» DATA FOR THE TASK:
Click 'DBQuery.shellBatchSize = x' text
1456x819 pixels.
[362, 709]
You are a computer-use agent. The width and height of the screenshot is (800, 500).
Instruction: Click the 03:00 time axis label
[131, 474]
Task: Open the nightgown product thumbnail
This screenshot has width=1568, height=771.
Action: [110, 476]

* * *

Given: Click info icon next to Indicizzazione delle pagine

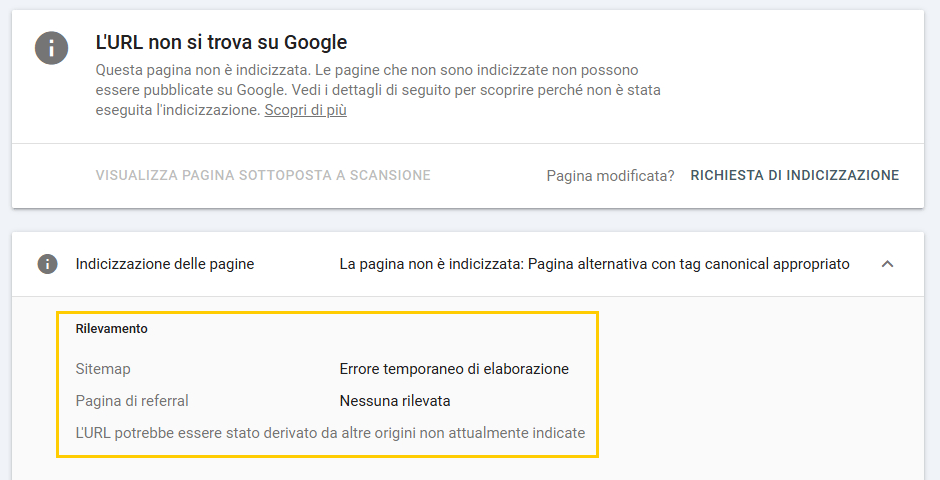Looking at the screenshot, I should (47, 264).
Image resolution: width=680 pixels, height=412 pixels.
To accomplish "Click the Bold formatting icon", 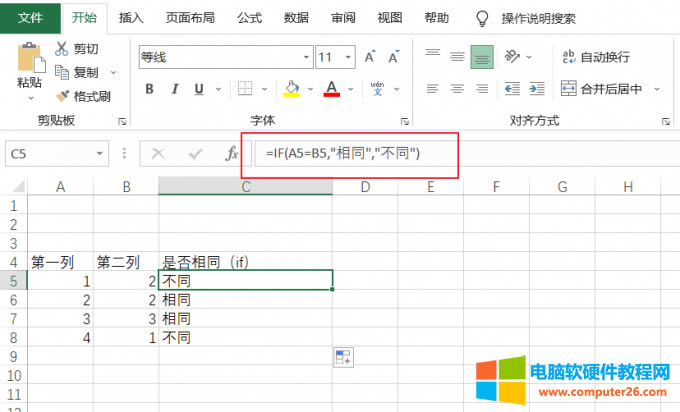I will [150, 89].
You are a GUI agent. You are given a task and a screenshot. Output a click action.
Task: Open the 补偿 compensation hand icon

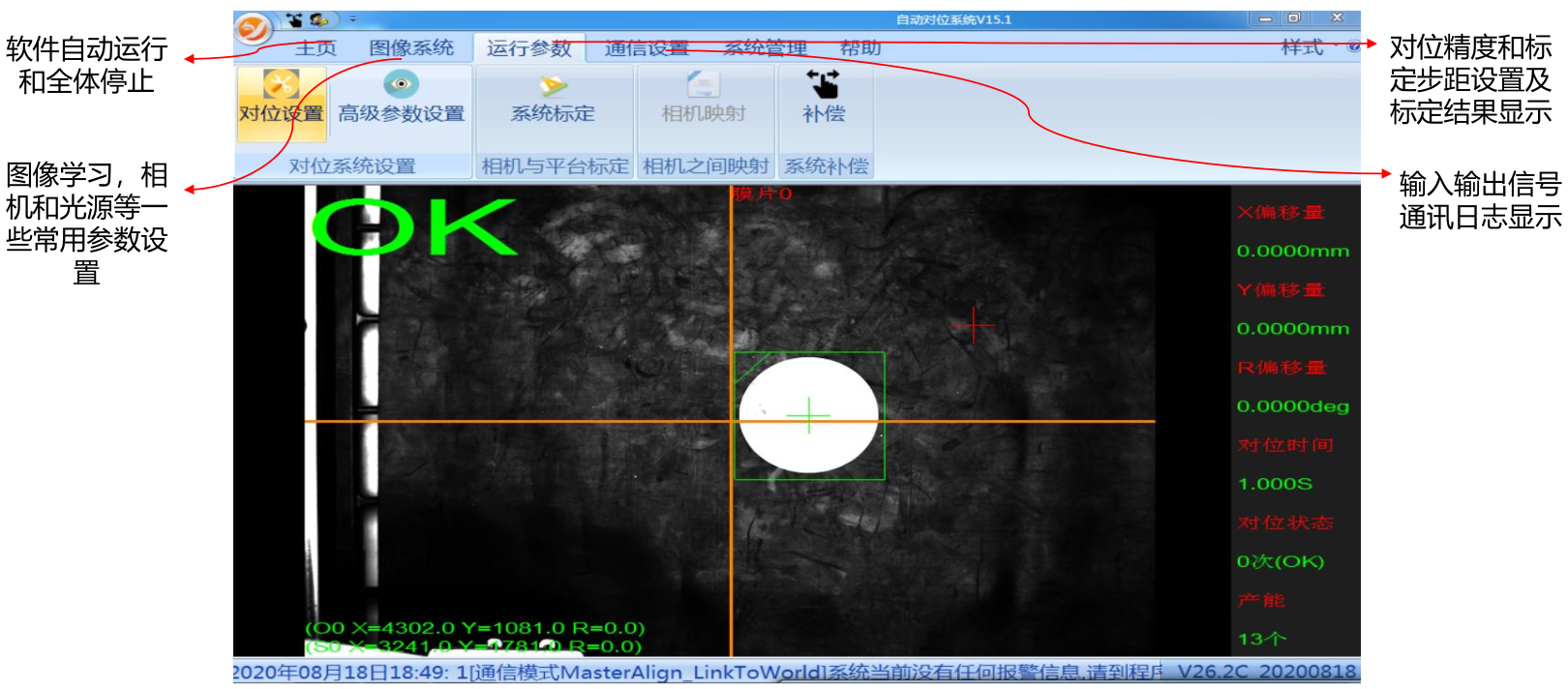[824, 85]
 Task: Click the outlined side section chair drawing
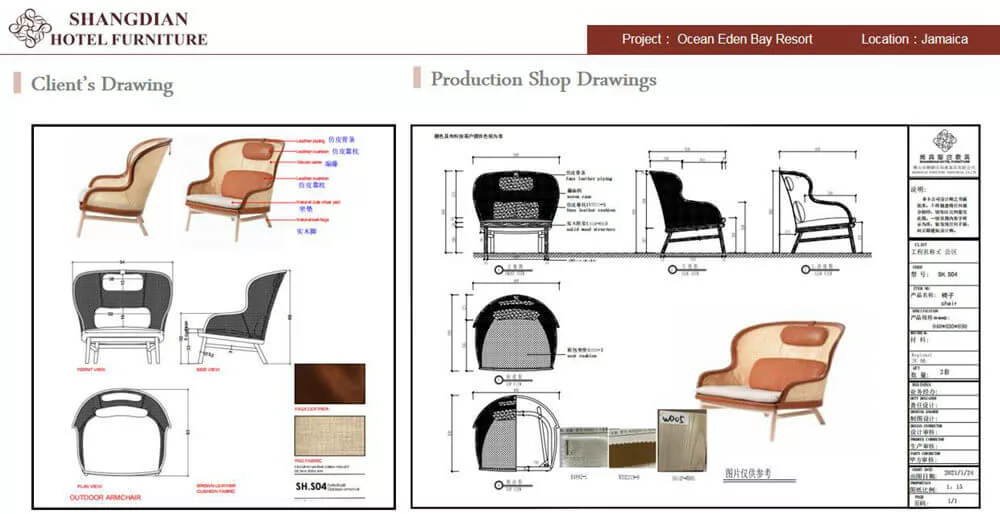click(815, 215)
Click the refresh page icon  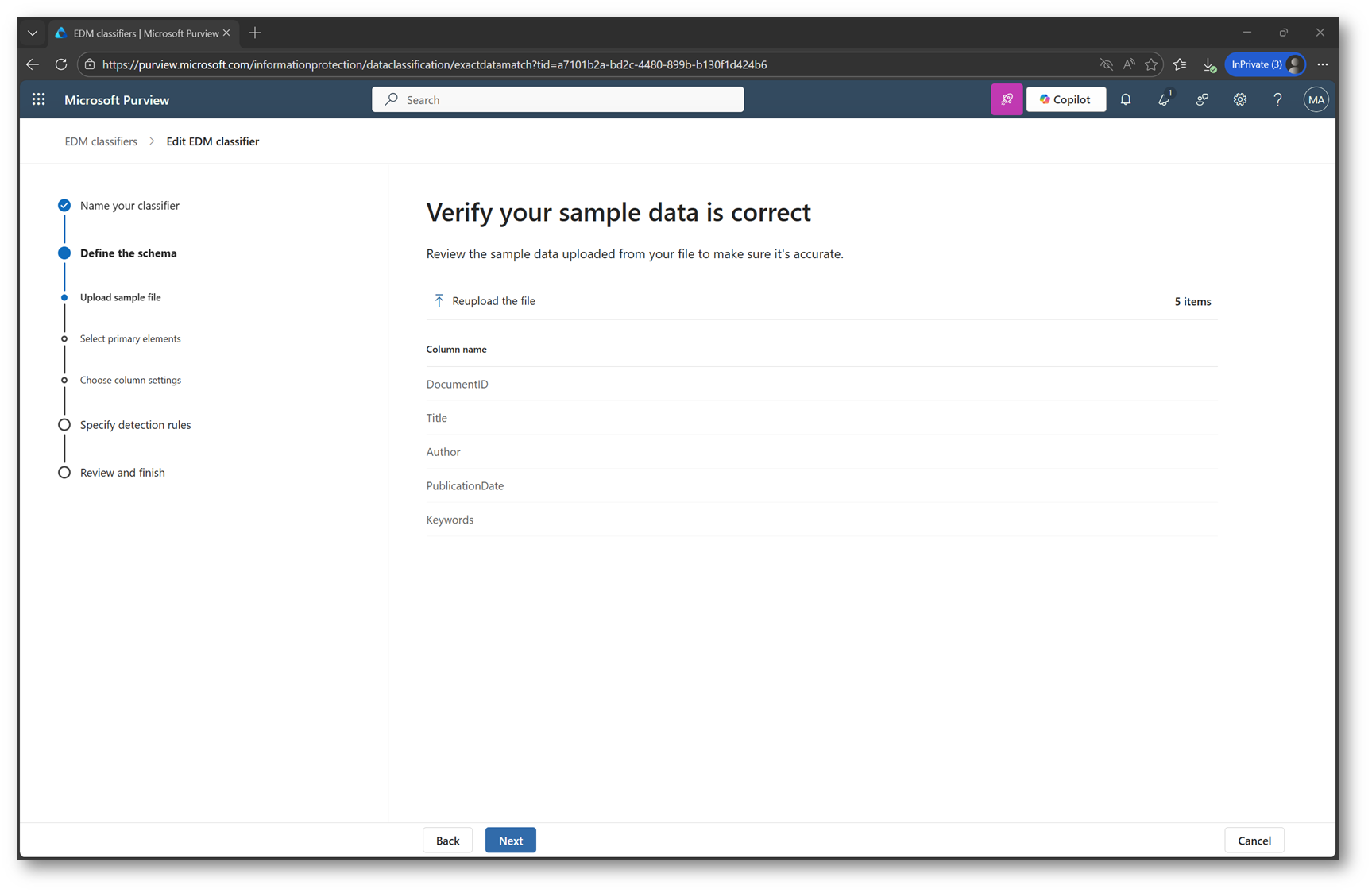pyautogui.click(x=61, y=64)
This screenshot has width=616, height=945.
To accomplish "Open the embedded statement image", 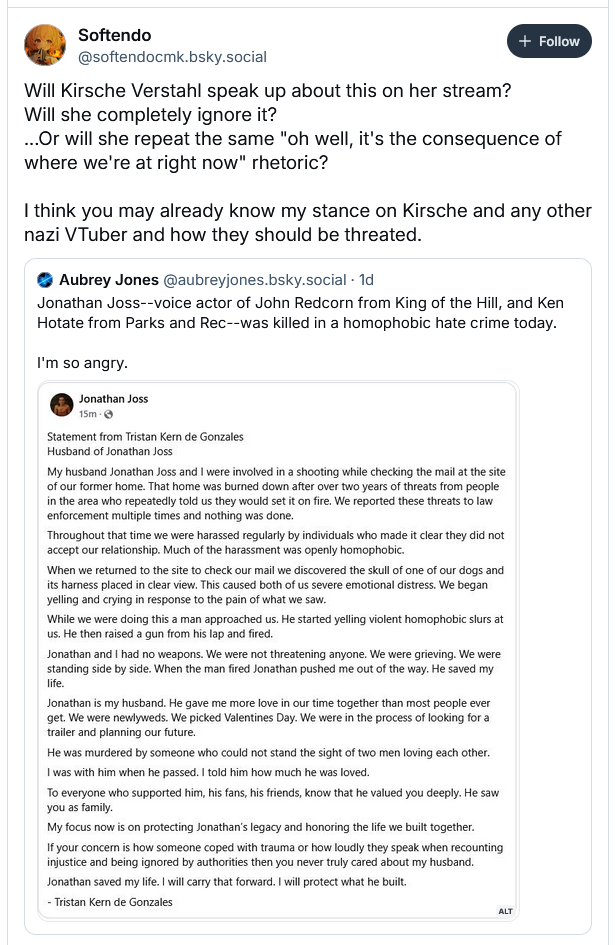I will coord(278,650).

» TASK BRIEF: Please report every line among the entries that includes "agent".

» REPLY:
You are a computer-use agent. The width and height of the screenshot is (800, 500).
You are a GUI agent. You are given a task and a screenshot. Output a click action.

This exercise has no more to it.